[Records excerpted from a collection]

□ □ □

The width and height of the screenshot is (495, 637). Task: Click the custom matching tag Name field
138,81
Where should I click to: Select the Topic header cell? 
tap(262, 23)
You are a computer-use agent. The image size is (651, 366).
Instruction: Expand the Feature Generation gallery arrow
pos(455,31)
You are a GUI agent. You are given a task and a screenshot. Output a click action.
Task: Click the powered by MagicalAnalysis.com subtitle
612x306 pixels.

□ □ □

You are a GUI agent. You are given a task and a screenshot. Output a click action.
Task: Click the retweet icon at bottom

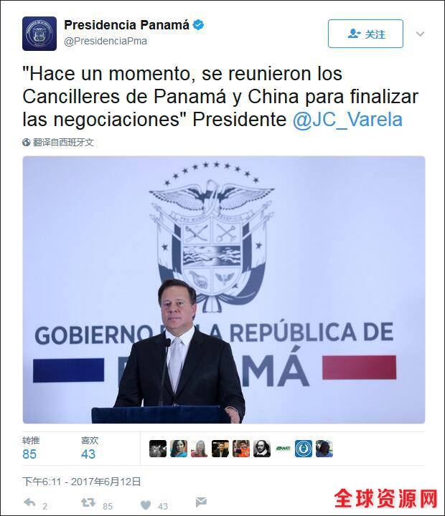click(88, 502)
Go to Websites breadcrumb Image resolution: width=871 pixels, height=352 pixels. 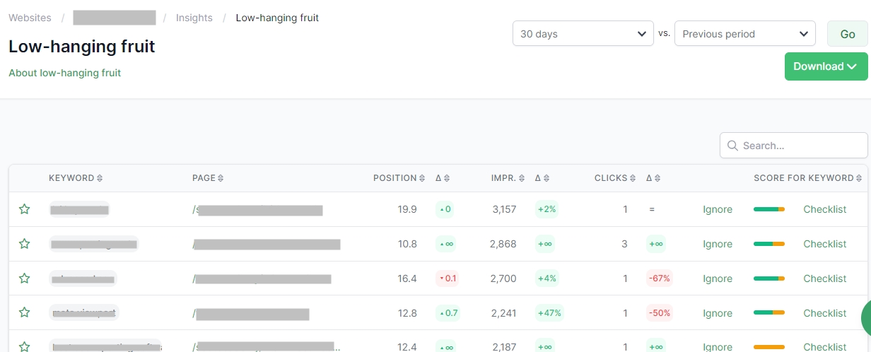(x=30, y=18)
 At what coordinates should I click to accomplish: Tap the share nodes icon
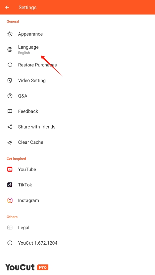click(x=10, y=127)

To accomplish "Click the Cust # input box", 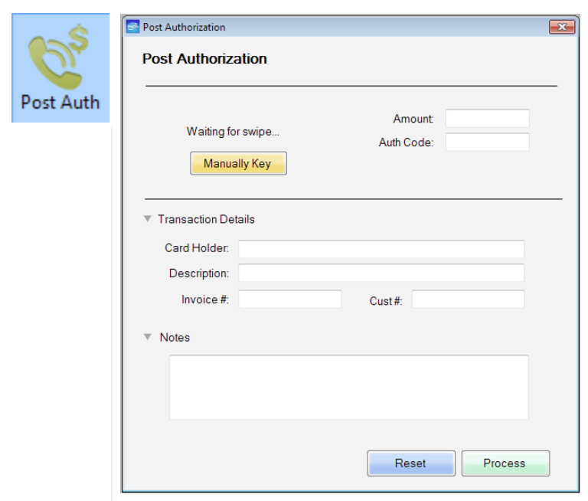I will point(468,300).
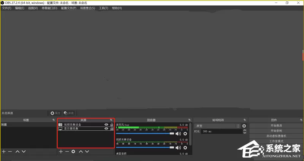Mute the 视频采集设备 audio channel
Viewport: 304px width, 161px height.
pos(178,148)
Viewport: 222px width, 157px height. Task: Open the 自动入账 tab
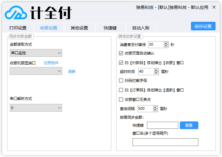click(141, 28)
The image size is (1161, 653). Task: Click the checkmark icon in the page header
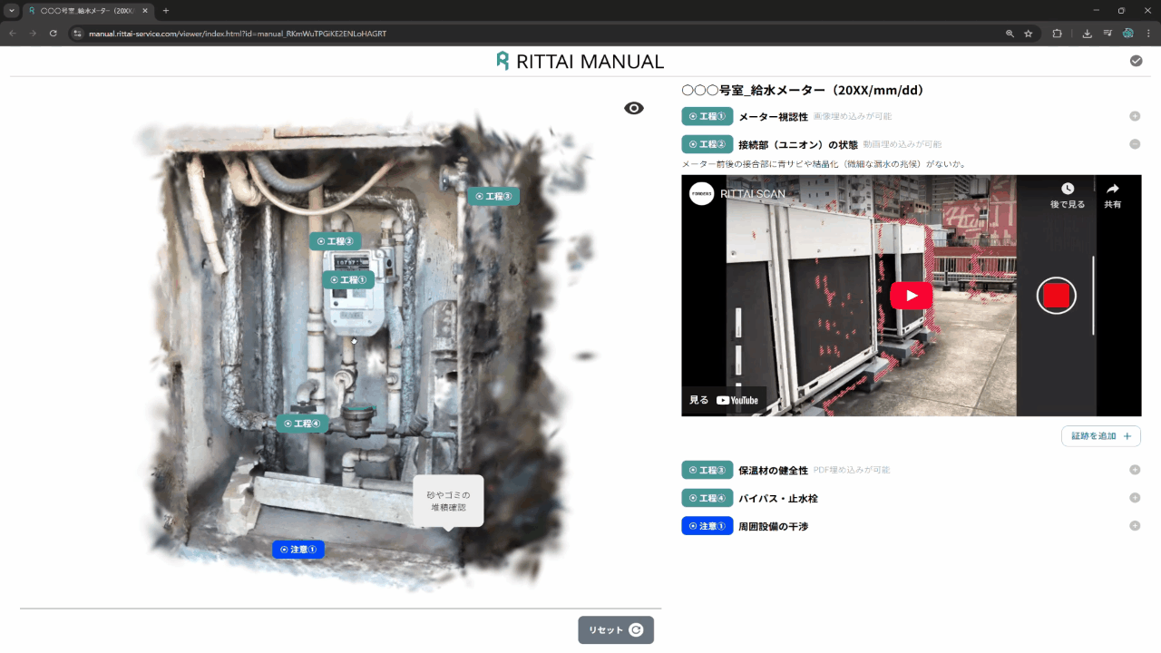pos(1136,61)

□ □ □

Exercise objective
Retype only the lines above between the line with "The width and" and the line with "612x306 pixels.", counting those two lines as well, and keep every character as it is.

Solution to this problem
The width and height of the screenshot is (495, 637). Task: Click the custom matching tag Name field
138,81
Where should I click to: Select the Topic header cell? 
tap(262, 23)
You are a computer-use agent. The image size is (651, 366).
Instruction: Expand the Feature Generation gallery arrow
pos(455,31)
You are a GUI agent. You are given a task and a screenshot. Output a click action.
Task: Click the powered by MagicalAnalysis.com subtitle
612x306 pixels.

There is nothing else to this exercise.